Kristyan Benedict of Amnesty International UK said his organisation had documented “many years” of “Syrian government forces carrying out indiscriminate attacks on civilian areas using aircraft, artillery shells, mortars, cluster bombs and incendiary weapons”.
He added: “We have extensively documented how the use of incendiary weapons are burning people alive who are literally left with nowhere to hide.”
But Stuart and Allen claim the evidence they will present in their documentary suggests the BBC faked the aftermath of the airstrike.
Stuart, about whom there is very little information available online, says his documentary “will strike at the heart of the BBC’s global reputation and will potentially reveal its hidden links with the intelligence services”.

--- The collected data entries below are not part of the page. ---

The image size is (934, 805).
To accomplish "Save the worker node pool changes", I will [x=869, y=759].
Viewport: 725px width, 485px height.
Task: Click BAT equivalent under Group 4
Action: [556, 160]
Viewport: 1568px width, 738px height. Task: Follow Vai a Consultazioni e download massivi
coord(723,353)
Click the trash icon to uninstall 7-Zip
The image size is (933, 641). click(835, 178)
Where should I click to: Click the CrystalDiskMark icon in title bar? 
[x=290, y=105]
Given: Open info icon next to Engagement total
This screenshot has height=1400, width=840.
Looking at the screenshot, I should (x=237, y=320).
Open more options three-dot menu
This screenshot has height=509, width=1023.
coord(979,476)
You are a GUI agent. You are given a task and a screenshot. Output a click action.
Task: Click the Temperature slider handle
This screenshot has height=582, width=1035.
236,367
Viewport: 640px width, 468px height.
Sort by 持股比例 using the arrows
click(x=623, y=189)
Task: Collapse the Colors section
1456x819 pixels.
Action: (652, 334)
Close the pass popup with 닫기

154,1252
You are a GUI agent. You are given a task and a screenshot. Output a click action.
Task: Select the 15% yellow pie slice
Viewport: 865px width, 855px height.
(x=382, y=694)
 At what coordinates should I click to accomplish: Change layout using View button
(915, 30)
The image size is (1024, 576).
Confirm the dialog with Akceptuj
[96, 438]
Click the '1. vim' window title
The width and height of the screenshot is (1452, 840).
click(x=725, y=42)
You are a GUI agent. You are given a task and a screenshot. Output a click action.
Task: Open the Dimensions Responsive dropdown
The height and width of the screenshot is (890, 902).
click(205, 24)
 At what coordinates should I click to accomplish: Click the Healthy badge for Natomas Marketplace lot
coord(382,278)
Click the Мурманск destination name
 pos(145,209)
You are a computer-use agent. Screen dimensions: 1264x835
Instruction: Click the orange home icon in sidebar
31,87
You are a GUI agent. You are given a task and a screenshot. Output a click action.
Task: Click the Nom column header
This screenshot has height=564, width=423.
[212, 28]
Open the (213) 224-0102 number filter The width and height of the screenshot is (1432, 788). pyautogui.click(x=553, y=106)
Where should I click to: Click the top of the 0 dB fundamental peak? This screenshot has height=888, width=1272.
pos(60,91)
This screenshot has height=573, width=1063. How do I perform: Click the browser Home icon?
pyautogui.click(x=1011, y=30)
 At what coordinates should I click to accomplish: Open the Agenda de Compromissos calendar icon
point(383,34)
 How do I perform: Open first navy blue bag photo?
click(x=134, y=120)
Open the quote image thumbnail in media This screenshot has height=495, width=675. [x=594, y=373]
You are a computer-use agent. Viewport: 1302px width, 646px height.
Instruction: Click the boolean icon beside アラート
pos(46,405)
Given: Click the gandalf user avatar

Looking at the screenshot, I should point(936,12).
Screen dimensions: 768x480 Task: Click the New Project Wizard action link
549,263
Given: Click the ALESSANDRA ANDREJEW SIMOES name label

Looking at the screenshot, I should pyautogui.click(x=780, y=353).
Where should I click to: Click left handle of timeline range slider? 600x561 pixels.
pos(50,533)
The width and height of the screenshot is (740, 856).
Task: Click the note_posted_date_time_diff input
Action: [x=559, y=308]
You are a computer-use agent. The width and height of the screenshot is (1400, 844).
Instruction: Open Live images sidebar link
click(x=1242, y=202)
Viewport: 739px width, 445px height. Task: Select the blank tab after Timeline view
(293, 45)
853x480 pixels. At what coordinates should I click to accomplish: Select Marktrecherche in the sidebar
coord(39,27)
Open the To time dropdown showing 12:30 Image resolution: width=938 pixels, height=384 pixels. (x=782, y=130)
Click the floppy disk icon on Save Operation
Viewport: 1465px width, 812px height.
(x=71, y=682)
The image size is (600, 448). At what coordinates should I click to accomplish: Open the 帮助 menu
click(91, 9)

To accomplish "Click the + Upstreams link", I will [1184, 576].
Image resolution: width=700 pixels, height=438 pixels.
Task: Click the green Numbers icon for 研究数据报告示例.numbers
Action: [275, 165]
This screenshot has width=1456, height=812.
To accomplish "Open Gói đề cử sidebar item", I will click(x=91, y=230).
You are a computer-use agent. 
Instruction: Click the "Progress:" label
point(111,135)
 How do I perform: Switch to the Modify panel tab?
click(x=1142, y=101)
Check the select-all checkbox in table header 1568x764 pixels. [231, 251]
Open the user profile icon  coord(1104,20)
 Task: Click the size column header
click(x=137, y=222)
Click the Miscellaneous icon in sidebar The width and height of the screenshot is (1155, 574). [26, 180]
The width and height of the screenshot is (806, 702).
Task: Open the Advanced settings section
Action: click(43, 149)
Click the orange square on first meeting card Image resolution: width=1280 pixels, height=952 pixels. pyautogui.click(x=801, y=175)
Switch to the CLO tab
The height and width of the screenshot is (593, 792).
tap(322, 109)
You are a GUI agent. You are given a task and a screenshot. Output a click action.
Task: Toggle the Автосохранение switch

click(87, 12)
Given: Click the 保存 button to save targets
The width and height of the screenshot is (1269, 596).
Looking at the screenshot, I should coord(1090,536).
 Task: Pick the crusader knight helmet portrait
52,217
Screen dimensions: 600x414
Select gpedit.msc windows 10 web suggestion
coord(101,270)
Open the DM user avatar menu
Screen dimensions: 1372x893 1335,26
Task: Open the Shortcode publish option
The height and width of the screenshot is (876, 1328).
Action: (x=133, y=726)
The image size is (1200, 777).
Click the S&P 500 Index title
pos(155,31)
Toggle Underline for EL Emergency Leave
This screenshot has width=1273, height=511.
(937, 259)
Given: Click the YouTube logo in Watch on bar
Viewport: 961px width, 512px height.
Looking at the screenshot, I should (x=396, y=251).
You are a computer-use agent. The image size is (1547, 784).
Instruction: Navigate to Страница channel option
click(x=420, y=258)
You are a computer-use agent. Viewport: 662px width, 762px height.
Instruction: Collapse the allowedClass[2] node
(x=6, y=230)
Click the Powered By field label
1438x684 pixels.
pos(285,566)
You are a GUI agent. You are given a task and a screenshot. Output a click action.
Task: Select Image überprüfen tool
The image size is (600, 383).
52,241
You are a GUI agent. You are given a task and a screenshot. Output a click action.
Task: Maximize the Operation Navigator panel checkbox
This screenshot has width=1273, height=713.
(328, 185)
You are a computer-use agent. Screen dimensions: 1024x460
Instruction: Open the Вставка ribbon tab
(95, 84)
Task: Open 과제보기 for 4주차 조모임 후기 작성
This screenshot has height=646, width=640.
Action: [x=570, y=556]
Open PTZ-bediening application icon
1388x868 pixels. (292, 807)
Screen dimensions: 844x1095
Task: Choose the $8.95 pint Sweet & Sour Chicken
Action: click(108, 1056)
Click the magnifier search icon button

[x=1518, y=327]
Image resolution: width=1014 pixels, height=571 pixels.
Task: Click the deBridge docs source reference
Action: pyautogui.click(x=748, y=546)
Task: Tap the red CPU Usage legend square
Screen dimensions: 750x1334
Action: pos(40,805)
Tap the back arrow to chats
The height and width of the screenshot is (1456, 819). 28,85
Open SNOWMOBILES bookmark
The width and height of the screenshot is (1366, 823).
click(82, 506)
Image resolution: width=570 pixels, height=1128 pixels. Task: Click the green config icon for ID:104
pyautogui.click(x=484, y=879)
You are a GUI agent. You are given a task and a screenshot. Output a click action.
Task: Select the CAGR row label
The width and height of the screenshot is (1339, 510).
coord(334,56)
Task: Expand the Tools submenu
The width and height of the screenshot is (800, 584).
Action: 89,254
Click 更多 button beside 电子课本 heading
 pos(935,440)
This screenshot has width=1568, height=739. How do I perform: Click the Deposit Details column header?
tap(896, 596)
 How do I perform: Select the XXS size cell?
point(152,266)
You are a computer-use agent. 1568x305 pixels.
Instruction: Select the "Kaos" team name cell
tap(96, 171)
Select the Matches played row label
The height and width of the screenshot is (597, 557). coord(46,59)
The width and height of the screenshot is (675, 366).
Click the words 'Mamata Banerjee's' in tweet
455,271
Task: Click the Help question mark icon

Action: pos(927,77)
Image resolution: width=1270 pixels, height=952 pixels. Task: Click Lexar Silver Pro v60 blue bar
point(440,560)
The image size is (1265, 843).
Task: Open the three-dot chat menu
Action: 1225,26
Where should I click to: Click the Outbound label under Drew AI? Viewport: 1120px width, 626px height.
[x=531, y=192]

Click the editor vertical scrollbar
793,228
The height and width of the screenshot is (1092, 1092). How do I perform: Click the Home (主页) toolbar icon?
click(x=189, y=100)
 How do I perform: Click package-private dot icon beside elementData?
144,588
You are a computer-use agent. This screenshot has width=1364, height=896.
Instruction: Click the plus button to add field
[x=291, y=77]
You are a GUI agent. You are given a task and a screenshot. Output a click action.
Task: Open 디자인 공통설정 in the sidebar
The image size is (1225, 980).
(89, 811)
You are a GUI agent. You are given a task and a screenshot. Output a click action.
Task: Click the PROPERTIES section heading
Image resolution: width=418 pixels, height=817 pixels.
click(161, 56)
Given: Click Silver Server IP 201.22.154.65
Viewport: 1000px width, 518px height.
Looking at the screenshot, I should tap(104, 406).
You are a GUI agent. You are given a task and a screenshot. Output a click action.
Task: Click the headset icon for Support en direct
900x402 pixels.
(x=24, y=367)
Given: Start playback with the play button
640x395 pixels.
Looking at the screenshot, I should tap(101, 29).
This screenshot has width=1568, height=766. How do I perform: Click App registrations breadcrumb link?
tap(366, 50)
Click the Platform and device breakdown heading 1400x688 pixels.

He adds: “The impact could be earth-shattering.”
A key part of Stuart’s evidence is the footage from the Panorama documentary itself, excerpts of which are interspersed in the promotional video.
Concentrating on a segment showing a number of injured males, Stuart claims on the crowdfunding website: “I think the BBC’s footage was faked.
He adds: “I’m not alone. Hundreds of commenters on this Twitter thread agree with me – the most common comparisons are to The Walking Dead and Michael Jackson’s Thriller video.”
In an earlier presentation of his evidence in 2017, Stuart compared a grainy shot of one of the injured in Aleppo with “what we certainly know are napalm victims” during the Vietnam war, suggesting that the Syrian man could not have been the victim of an attack due to his apparently jovial demeanour.
HuffPost UK asked a team of ex-military and medical professionals who teach hostile environment training to view the full Panorama footage to comment on its authenticity.
They described it as “legitimate” and “consistent with chemical exposure”, adding the select footage in Stuart and Allen’s promotional video had been “cleverly” edited in a way to manipulate the viewer.
Stuart also takes issue with the fact the documentary makers – reporter Ian Pannell and cameraman Darren Conway – worked alongside the armed Islamist groups that controlled the Aleppo region where Atarib is situated.
When required, all major media organisations negotiate access with whoever controls the area in question. Numerous journalists have risked their lives to report on what is happening inside Taliban-controlled Afghanistan, Hamas-controlled Gaza or Boko Haram-controlled Nigeria, for example.
Paul Conroy, a photojournalist who has worked in Syria and was injured in the same Syrian government barrage that killed Sunday Times journalist Marie Colvin, told HuffPost UK that Stuart and Allen’s proposed documentary is “as foolish, as it is dangerous”.
“These kinds of allegations, though groundless, can follow people into the field, where, unlike these regime apologists, journalists are faced with the perilous realities of war.
“Lives can be lost on the basis of such spurious allegations.”
The BBC rebutted the claims made by Stuart and Allen in a statement to HuffPost UK, saying there is “absolutely no evidence that any part of the programme was fabricated”.
It added: “Any such suggestion is offensive to the victims, medics and reporters.”
Last year, Stuart was scheduled to give a presentation at an event to discuss whether British journalists reporting from opposition-held areas in Syria should be prosecuted under the UK Terrorism Act. The event was later cancelled by the venue after it was made aware of the subject of discussion.
Stuart’s campaign has been promoted by Russian-backed media channels and a number of UK-based conspiracy theorists.
An RT report based on Stuart’s work was found to be in breach of Ofcom broadcasting rules and described as “materially misleading”.
Allen has previously directed a documentary, Unlawful Killing, that details an alleged conspiracy to kill Princess Diana.
Neither Allen nor Stuart responded to requests for comment.